Cose da fare:
**1)** Per favore, ricopia senza modifiche il passo del testo sulle deportazioni che comincia con "Le deportazioni non" e prosegue fino a "a non finire.".
**2)** Stabilisci se le affermazioni seguenti concordano con il testo sulle deportazioni: (a) le deportazioni di massa avvengono sempre allo stesso modo; (b) le vittime restano sempre le stesse; (c) nei vagoni c'è acqua ma manca il cibo. Per ciascuna rispondi sì o no e cita le parole del testo che lo decidono.

Testo del documento:
Le deportazioni non cambiano mai: gli eritrei respinti in Libia, gli interessi elettorali in Italia

E' rasserenante vedere come certe cose non cambino mai. Il sole sorge all'alba e cala al tramonto, la forza di gravità spinge le cose verso il basso e le deportazioni di massa avvengono sempre allo stesso modo: donne uomini e bambini ammassati in vagoni metallici, senza aria né luce, senza acqua né cibo, con i vestiti laceri o senza vestiti, con la puzza del sangue del piscio della merda e della paura, con la memoria e la prospettiva di bastonate, manganellate, stupri, degradazioni a non finire.

Certo, cambiano le vittime e cambiano le motivazioni che dobbiamo inventarci per giustificare tutto questo. Gli ebrei son passati di moda (non del tutto, ma vabbè), con i loro nasi sporgenti, la loro natura di strozzini e la loro voglia di rubarci le ostie per fare riti strani. Ora al mercato della paura e della sicurezza sono quotati gli eritrei: nasi schiacciati da africani, natura di violentatori da negri e voglia di farci tutti musulmani (e se Wikipedia dice che sono per metà cristiani mente di sicuro).

[Record di una raccolta di dati]
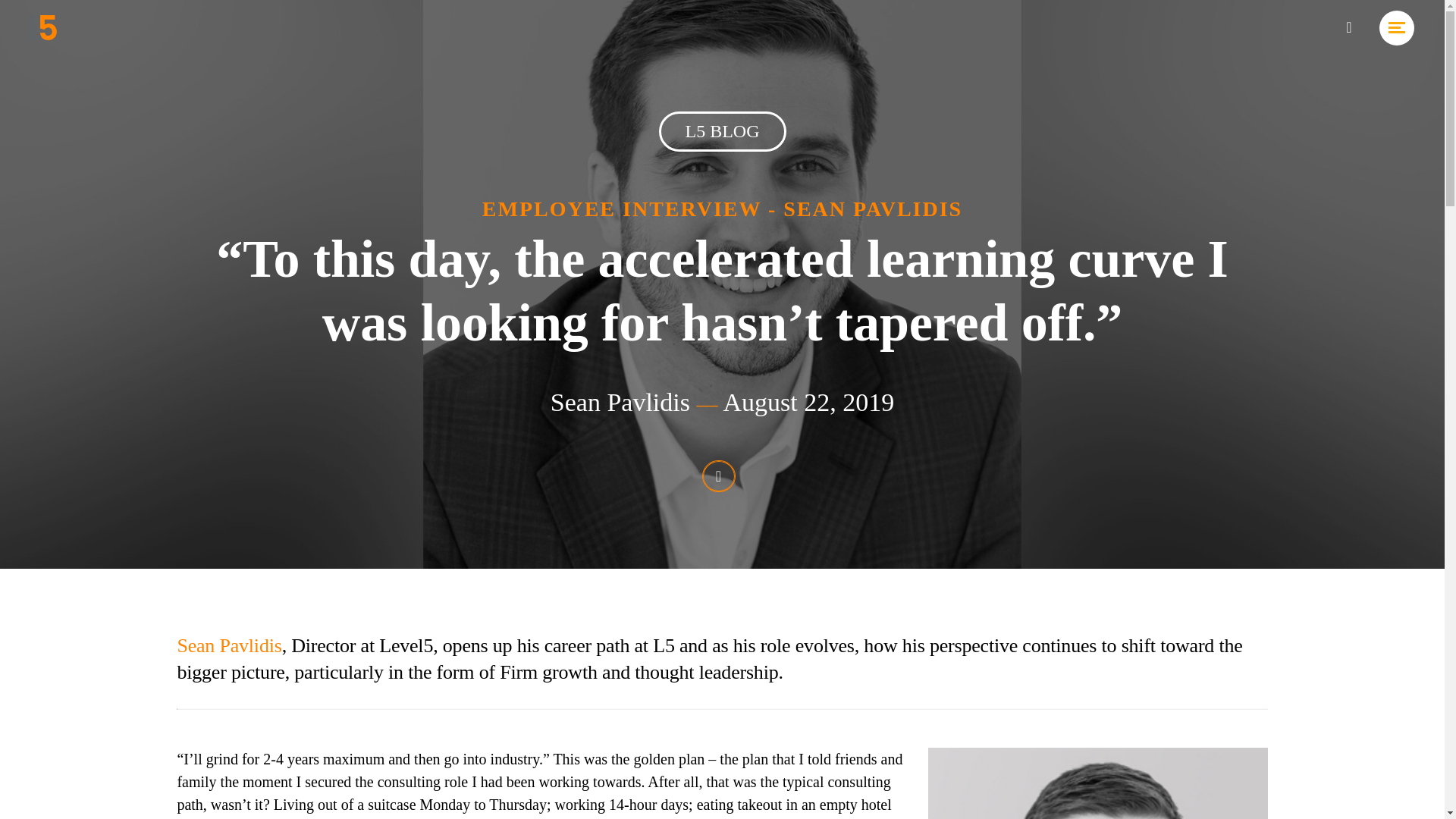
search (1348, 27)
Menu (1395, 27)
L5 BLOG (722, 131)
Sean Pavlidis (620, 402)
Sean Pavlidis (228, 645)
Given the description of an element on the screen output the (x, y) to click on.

Risposte ai compiti:
**1)**
Le deportazioni non cambiano mai: gli eritrei respinti in Libia, gli interessi elettorali in Italia

E' rasserenante vedere come certe cose non cambino mai. Il sole sorge all'alba e cala al tramonto, la forza di gravità spinge le cose verso il basso e le deportazioni di massa avvengono sempre allo stesso modo: donne uomini e bambini ammassati in vagoni metallici, senza aria né luce, senza acqua né cibo, con i vestiti laceri o senza vestiti, con la puzza del sangue del piscio della merda e della paura, con la memoria e la prospettiva di bastonate, manganellate, stupri, degradazioni a non finire.

**2)**
(a) Sì: "le deportazioni di massa avvengono sempre allo stesso modo".
(b) No: "cambiano le vittime".
(c) No: "senza acqua né cibo".